In your copy, reproduce each entry exactly and include no picture.

══ Information supplied

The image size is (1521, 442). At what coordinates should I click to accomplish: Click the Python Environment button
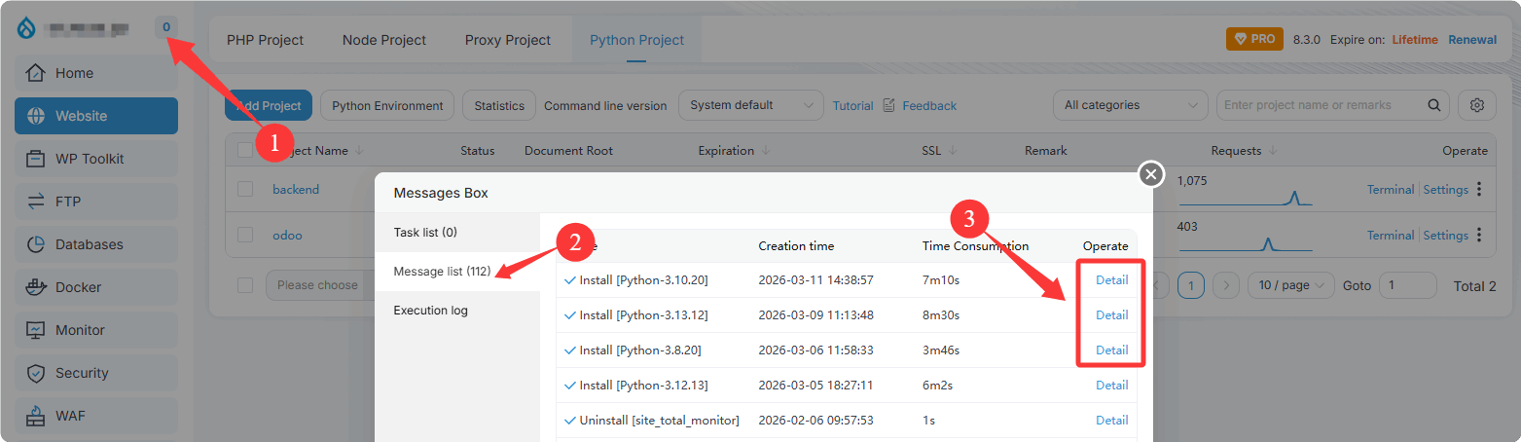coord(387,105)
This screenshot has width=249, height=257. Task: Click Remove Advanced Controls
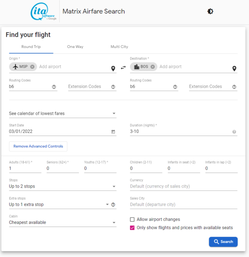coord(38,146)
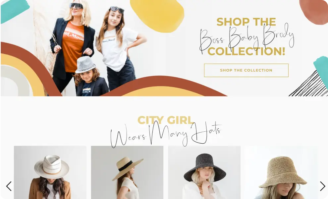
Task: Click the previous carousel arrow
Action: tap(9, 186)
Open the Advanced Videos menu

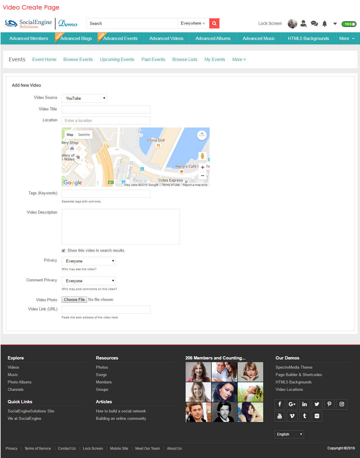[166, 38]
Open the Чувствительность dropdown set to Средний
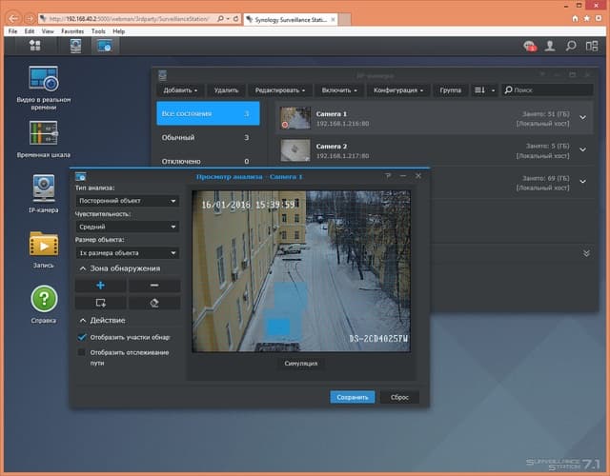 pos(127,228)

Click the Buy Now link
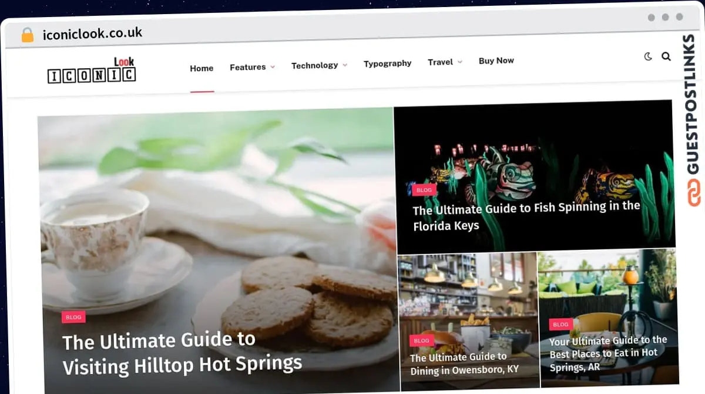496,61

════

Result =
The image size is (1521, 442). At what coordinates should I click to accomplish: Click the Python Environment button
coord(387,105)
This screenshot has width=249, height=257. Task: Click Remove Advanced Controls
coord(38,146)
Task: Click the previous carousel arrow
Action: tap(9, 186)
Open the Advanced Videos menu

[166, 38]
Open the Чувствительность dropdown set to Средний
 pos(127,228)

Click the Buy Now link
496,61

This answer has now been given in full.